Data excerpts

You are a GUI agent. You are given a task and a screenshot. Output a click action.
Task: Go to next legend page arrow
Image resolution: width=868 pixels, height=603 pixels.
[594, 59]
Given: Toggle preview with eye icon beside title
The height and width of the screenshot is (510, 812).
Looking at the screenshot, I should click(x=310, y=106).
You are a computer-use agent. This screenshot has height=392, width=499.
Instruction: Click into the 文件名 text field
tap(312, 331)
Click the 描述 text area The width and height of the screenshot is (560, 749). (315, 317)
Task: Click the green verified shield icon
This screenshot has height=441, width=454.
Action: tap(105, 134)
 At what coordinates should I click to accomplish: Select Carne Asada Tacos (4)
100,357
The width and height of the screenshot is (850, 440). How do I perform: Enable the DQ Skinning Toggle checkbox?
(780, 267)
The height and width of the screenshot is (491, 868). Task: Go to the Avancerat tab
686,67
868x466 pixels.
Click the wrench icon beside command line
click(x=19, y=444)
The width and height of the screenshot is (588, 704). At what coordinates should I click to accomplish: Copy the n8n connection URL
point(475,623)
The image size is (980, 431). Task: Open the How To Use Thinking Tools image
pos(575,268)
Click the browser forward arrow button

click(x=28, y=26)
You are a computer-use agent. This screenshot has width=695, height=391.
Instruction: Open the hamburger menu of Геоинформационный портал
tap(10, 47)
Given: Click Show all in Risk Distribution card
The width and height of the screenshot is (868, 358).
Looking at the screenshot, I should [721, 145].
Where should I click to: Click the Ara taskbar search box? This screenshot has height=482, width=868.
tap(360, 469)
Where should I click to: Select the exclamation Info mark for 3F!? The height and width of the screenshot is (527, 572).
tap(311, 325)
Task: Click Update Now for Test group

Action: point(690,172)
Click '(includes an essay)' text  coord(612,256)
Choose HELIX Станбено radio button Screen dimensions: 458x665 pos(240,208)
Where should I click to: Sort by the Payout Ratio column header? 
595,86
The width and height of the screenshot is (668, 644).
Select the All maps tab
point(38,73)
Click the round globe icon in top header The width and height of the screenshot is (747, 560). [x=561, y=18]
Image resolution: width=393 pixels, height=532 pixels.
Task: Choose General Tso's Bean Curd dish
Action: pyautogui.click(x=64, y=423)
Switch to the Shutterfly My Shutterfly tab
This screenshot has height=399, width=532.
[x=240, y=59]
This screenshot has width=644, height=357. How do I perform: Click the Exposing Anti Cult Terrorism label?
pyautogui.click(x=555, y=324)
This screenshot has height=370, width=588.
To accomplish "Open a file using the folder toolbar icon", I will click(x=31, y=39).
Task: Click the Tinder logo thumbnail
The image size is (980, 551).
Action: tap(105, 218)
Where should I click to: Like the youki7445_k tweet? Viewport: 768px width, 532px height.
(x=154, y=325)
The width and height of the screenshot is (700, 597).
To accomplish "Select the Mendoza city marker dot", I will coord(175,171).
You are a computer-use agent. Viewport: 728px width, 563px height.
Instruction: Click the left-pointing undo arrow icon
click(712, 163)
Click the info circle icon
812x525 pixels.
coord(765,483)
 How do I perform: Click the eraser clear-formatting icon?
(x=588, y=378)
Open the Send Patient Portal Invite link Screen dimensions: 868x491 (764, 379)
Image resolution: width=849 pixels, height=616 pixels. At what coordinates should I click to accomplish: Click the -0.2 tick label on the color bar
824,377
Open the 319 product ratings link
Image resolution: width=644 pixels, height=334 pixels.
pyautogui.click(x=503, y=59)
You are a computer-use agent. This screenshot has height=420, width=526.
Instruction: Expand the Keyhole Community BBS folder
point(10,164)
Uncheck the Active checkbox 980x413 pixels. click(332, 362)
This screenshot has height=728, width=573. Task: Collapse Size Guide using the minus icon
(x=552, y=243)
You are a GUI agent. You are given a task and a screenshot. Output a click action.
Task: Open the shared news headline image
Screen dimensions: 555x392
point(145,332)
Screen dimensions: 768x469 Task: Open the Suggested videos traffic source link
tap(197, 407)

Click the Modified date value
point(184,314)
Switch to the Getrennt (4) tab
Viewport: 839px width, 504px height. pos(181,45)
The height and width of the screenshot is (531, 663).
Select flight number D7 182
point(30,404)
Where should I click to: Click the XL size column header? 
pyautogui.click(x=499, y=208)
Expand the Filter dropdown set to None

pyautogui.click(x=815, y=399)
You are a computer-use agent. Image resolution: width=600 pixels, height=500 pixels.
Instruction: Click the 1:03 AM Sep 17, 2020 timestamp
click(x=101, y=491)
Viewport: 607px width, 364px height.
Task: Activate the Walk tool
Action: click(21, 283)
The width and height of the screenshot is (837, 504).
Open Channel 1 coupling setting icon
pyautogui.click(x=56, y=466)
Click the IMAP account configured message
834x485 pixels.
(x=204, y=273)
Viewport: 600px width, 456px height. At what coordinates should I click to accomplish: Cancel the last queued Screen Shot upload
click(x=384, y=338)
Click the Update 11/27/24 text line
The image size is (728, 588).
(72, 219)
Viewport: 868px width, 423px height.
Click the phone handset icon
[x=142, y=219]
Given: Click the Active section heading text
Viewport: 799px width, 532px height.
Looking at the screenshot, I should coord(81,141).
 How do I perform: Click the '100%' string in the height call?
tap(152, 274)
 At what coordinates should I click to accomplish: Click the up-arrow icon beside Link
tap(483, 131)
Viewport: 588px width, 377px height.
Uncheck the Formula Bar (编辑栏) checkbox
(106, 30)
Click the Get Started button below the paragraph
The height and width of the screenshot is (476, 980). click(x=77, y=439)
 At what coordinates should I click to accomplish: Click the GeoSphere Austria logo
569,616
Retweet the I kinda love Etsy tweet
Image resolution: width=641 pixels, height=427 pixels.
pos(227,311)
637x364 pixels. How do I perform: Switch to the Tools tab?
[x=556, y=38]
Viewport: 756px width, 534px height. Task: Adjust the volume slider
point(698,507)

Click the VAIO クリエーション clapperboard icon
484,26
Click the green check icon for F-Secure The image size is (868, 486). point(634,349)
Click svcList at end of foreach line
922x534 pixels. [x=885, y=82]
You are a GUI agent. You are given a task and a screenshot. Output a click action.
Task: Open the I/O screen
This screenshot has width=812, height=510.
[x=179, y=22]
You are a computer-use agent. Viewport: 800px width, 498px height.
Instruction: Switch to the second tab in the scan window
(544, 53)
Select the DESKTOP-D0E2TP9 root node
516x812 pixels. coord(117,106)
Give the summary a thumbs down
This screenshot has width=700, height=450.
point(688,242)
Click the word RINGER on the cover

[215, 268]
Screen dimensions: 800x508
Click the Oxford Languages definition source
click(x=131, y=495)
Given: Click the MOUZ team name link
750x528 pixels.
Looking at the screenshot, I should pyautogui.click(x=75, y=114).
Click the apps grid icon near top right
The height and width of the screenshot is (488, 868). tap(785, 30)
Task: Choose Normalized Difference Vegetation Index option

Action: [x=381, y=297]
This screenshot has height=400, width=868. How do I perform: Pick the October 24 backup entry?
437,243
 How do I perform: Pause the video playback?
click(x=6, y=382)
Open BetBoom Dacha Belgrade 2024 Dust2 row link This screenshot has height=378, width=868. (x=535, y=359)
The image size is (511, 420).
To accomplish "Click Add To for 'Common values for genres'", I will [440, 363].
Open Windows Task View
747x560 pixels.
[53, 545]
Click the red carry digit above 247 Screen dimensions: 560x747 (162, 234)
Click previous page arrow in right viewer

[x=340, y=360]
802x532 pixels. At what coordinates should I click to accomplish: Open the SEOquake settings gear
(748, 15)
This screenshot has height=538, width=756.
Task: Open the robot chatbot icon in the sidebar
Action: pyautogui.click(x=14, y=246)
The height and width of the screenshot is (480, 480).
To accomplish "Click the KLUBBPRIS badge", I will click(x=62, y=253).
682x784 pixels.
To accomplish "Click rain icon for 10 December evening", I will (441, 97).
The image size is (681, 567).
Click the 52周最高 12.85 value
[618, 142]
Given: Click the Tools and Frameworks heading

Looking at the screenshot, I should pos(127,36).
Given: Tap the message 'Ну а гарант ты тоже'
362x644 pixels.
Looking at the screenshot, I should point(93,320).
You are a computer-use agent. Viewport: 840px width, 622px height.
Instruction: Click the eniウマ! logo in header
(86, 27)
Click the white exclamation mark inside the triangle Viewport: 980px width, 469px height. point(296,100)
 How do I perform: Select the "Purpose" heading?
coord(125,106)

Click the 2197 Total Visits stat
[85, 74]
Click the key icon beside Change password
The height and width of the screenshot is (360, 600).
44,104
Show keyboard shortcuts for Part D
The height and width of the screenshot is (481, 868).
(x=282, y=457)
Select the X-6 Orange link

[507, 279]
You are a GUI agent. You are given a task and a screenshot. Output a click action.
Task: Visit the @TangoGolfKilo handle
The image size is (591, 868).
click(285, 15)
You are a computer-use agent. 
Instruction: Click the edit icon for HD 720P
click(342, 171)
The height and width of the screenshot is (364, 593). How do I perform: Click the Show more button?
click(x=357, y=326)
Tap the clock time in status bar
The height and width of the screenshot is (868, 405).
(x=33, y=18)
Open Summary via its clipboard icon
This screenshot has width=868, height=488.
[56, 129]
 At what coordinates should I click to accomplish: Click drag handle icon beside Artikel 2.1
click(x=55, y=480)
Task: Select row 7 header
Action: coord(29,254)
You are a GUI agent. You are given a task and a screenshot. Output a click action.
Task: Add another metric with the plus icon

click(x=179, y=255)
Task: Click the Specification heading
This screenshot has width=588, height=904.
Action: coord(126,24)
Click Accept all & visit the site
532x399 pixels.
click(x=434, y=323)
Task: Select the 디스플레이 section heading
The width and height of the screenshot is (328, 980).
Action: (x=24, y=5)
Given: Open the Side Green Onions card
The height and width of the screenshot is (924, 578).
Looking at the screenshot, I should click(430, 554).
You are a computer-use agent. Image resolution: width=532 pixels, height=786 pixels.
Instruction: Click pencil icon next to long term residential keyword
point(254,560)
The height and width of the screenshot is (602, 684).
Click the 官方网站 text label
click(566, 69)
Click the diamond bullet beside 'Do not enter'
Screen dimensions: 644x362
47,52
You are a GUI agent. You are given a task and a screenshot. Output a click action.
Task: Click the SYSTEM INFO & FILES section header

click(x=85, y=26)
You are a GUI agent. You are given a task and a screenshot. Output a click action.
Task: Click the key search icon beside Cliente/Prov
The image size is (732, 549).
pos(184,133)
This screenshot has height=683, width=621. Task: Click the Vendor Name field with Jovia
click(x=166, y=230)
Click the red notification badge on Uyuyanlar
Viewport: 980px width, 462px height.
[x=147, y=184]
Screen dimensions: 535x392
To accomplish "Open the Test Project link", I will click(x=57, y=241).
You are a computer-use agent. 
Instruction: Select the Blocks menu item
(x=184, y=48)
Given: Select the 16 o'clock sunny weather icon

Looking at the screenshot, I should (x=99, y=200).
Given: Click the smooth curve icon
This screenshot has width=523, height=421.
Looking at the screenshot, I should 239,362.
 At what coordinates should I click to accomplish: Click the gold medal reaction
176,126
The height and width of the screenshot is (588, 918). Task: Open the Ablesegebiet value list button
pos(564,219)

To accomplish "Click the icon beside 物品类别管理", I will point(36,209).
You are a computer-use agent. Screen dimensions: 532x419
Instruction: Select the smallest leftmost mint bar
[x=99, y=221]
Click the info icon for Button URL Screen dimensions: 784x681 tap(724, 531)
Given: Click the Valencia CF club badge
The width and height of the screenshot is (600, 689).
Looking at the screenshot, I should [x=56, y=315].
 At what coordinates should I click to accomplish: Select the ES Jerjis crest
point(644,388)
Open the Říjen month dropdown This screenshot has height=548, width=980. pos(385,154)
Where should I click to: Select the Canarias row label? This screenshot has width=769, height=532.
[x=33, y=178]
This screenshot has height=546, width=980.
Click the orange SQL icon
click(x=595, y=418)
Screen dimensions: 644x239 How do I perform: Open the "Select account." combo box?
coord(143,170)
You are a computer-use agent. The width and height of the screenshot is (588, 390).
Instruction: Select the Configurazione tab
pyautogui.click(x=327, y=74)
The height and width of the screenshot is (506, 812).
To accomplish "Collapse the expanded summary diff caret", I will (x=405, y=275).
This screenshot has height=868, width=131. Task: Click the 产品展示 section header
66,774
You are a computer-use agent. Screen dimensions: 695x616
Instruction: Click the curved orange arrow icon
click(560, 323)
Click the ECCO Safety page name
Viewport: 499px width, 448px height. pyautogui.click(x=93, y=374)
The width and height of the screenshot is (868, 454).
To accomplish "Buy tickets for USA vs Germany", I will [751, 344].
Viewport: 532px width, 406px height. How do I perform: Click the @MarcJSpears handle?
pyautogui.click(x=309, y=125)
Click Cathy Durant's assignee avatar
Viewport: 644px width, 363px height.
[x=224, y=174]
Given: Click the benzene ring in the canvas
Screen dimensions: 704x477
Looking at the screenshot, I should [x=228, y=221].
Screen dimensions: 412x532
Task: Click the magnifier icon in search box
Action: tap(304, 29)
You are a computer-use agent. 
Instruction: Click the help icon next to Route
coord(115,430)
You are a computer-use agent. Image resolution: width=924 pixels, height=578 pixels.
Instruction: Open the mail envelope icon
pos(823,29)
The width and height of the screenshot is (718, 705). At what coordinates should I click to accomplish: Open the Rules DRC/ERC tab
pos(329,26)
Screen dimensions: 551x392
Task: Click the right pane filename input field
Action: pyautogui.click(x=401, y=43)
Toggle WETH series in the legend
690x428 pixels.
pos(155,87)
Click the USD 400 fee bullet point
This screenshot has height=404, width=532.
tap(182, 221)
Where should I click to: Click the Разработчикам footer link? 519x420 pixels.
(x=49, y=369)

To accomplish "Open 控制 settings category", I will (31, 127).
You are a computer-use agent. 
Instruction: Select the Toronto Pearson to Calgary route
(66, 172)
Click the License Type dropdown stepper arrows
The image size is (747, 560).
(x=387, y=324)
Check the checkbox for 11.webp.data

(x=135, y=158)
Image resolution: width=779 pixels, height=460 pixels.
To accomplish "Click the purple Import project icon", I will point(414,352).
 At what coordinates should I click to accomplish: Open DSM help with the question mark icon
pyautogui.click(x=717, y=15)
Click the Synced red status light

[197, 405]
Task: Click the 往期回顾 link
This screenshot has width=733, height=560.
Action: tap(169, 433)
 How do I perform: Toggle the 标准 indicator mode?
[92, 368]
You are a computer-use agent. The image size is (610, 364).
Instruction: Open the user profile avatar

What is required:
How many lines in the entries include "card"? Only the number is wanted.

Response to the exercise:
2